Buzul çağı ve İnsanlığın başladığı evreden buyana gelişen endüstriyel gelişim sonucunda insanlık türü avcı toplayıcı toplum olarak hayvan derilerini barınmada giyinmede ve eşyalarda kullanmıştır.
İklim değişikliği, dünya çapındaki endüstriler için acil bir sorun haline geliyor. Kirlilik, zehirli ürünler ve sera gazı emisyonları, deri endüstrisinin kamuoyu tarafından algılandığı ana konulardır. Yaşam döngüsü değerlendirmesi yöntemi, bir ürünün yaşam döngüsü çevresel etkilerini değerlendirmek için kullanılan pratik bir araçtır aslında. Nihai sonuçlar, bitmiş sığır derisinin karbon ayak izleri üzerinde önemli etkileri olduğu sonucuna varmıştır. İklim ısınması, çevreye yönelik en ciddi antropojenik streslerden biri olarak kabul edilir, çünkü yalnızca biyolojik çeşitlilik üzerinde doğrudan etkileri olmakla kalmaz, aynı zamanda diğer insan kaynaklı tehditlerin zararlı etkilerini de gözetir.

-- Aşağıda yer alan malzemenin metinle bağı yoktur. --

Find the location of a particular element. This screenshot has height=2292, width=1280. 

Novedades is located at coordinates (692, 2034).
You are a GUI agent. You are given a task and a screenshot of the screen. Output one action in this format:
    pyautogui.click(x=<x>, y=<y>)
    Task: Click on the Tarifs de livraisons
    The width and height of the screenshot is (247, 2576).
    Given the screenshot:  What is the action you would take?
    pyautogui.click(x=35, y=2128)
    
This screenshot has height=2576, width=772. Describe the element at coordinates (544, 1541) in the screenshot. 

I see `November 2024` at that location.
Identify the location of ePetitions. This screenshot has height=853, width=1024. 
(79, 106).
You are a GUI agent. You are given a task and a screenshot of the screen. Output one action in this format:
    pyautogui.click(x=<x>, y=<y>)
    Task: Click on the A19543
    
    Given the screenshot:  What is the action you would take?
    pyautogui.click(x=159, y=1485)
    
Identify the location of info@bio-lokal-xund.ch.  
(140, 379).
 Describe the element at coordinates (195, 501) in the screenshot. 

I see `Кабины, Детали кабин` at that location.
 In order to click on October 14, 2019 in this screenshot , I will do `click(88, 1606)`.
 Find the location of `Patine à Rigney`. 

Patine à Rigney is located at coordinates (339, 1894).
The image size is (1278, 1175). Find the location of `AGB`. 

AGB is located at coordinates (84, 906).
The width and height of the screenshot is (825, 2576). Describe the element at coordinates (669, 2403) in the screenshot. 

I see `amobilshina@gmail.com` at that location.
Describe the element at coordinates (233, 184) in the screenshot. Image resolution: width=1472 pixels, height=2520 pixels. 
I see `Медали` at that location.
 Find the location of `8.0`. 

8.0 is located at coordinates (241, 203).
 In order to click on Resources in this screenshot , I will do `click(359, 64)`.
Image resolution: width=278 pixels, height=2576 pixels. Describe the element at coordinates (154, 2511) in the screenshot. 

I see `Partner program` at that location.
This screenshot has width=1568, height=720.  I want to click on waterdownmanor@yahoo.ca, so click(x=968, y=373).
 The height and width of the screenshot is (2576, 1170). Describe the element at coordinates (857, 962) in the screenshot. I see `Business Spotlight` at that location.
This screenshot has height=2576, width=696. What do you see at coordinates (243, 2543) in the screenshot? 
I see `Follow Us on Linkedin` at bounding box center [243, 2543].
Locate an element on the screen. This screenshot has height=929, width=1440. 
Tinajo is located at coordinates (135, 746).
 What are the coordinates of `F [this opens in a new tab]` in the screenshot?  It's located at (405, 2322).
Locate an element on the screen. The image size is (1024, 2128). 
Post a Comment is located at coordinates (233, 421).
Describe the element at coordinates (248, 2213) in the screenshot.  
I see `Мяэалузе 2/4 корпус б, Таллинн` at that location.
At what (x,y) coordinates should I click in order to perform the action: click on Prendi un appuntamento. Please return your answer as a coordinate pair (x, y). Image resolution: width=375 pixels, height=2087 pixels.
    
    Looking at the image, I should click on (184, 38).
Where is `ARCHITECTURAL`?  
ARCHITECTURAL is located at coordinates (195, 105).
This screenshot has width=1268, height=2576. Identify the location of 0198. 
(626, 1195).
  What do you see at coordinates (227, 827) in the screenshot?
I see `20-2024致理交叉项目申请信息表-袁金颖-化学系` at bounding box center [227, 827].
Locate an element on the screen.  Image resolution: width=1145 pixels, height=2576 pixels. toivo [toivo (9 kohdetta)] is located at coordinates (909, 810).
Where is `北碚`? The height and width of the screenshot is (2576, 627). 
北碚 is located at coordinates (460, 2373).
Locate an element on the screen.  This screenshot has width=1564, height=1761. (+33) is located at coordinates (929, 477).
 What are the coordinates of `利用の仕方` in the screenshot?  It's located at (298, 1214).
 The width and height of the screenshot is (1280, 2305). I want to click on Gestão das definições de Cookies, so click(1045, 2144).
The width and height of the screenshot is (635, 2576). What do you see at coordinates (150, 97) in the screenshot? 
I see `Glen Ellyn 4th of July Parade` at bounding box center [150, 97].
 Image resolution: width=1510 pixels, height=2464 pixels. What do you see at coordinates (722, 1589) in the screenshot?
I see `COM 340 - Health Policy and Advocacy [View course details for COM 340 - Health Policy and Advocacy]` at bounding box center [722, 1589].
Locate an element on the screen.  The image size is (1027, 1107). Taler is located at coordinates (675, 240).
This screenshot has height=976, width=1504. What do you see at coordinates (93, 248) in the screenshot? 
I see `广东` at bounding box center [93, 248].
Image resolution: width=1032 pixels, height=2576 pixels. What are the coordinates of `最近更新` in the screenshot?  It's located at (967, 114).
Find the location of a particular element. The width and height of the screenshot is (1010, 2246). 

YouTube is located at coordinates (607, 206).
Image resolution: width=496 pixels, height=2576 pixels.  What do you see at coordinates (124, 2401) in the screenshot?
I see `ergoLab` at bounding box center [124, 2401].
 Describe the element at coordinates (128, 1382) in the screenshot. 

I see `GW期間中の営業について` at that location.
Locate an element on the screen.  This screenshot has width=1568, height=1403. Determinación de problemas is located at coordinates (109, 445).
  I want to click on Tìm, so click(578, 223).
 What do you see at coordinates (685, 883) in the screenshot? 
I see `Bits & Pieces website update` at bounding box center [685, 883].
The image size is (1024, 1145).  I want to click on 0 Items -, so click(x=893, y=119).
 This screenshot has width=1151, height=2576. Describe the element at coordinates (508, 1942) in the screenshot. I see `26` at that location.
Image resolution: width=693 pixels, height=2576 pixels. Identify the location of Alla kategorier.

Dünyanın jargonuna son yıllarda yerleşen en önemli kelime: “Sürdürülebilirlik”. Zira, insanoğlunun yaşadığı yüzyıllar boyunca, özellikle sanayi devriminden sonra attığı başarılı adımlar, insanlığı bugün tehdit ediyor ve küresel çapta yok olma tehlikesiyle karşı karşıya bırakıyor.
Günümüzde deri endüstrisi insanlık tarihinin zanaatı olduğu gibi aynı zamanda bir bilimdir. Çevresel etkileri gözetmek sorumluluk alarak sektörün gelişmesine katkı sunmaktır doğru olan. Cop27 de yayınlanan manifesto karar niteliğindedir.
“Deri Manifestosu”, COP27’yi derinin ve diğer doğal liflerin döngüsel, iklim açısından verimli özelliklerini tanımaya teşvik ediyor. Özellikle, COP27’yi, şu anda atılmakta olan büyük miktarlardaki deri üretimi, post ve deri hammaddelerinin etkilerini anlamaya çağırıyor.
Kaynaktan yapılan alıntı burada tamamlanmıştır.